Kurul Kararlarında Öne Çıkan Hususlar:
- Süre Uzatımının Fiyat Farkı Hakkı Doğurması: Kurul, sözleşmesinde başlangıçta fiyat farkı verilmesi öngörülmeyen işlerde dahi, idarenin kusuru veya mücbir sebeplerle süre uzatımı verilmesi halinde, uzatılan süre içinde yapılan imalatlar için fiyat farkı hesaplanabileceğini kabul etmektedir. Ancak bunun için, sözleşmede bu duruma olanak tanıyan bir hükmün bulunması şarttır.
- Örnek Karar (2020/54): Kurul, sözleşmede "mücbir sebepler veya idarenin kusuru nedeniyle işin bitim tarihinin süre uzatımı verilmek suretiyle uzatılması halinde...fiyat farkı hesaplanacaktır" hükmü bulunan bir işte, 4735 sayılı Kanun'un Geçici 4. maddesi uyarınca verilen süre uzatımı için de fiyat farkı hesaplanabileceğine karar vermiştir.

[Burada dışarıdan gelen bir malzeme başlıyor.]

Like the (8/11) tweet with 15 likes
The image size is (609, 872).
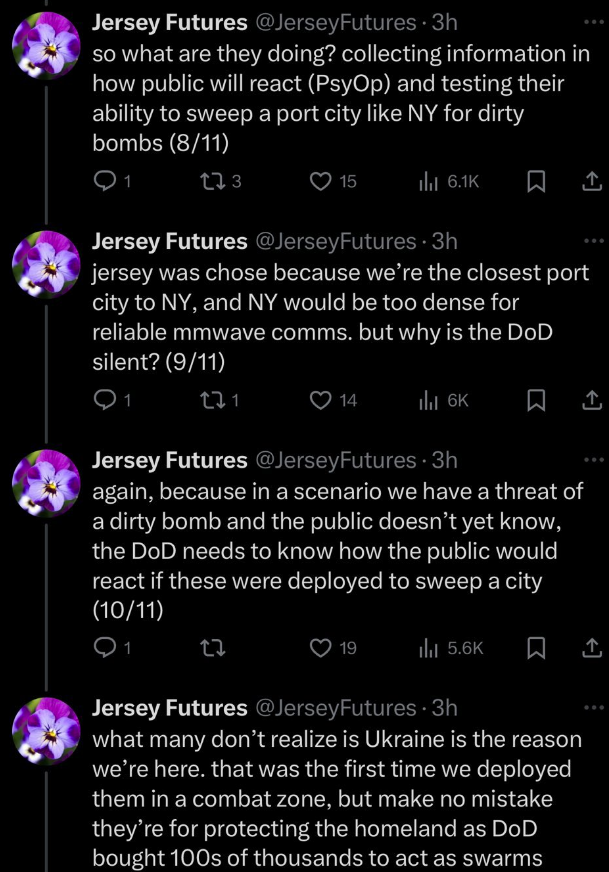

- Hesaplama Yöntemi ve Revize İş Programı: Fiyat farkı hesaplamasının temel dayanağı, süre uzatımına bağlı olarak hazırlanan ve idarece onaylanan revize iş programıdır. Kurul, hesaplamanın bu programa uygun olarak yapılması gerektiğini vurgular.

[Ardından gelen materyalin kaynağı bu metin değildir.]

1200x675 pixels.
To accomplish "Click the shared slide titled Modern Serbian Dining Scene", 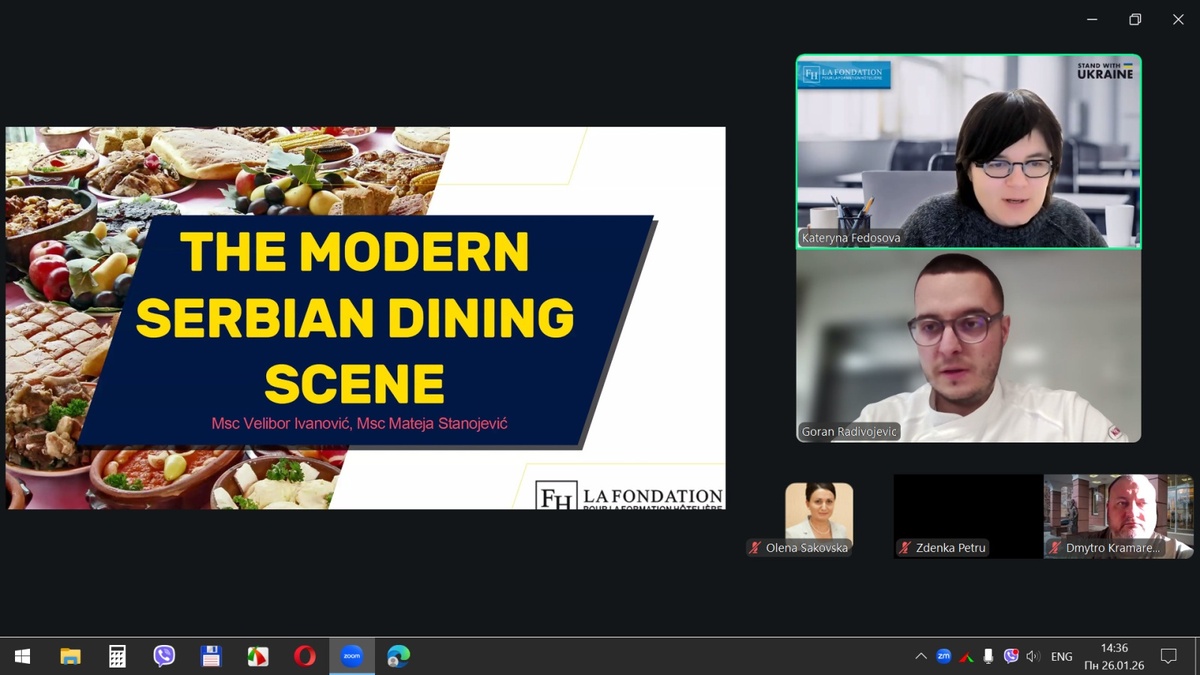I will coord(365,318).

- Hakedişlerin İhtirazi Kayıtsız İmzalanması: Kurul, ara hakedişlerin yüklenici tarafından ihtirazi kayıt konulmadan imzalanmış olmasının, sözleşmede yer alan fiyat farkı hesaplanmasına ilişkin hükümleri ortadan kaldırmayacağına karar vermiştir. Yüklenicinin bu hakkı saklı kalır.
- Sonradan Çıkan Mevzuatın Etkisi: Kurul, sözleşme imzalandıktan sonra yayımlanan ve fiyat farkı ile ilgili lehe düzenlemeler getiren bir mevzuat değişikliğinin, mevcut sözleşmelere uygulanamayacağına hükmetmiştir. Karar, sözleşmenin imzalandığı tarihteki hükümlerin geçerli olduğu ilkesine dayanır.
Sonuç: Yüksek Fen Kurulu, yeni birim fiyat ve fiyat farkı anlaşmazlıklarında katı bir usul takipçisidir. Yeni fiyatlar için YİGŞ Madde 22'yi ve tarafların ortak tespitini esas alırken, ihale indiriminin yeni fiyatlara yansıtılması gibi idari teamüllere karşı mevzuatı temel alan bir duruş sergiler. Fiyat farkı konusunda ise, sözleşme hükümlerini ve ilgili Bakanlar Kurulu Kararlarını harfiyen uygular; süre uzatımının meşruiyetini ve bu süreye bağlı revize iş programını hesaplamanın merkezine koyar. Bu yaklaşım, hem kamunun hem de yüklenicinin haklarının sözleşme ve hukuk çerçevesinde korunmasını amaçlamaktadır.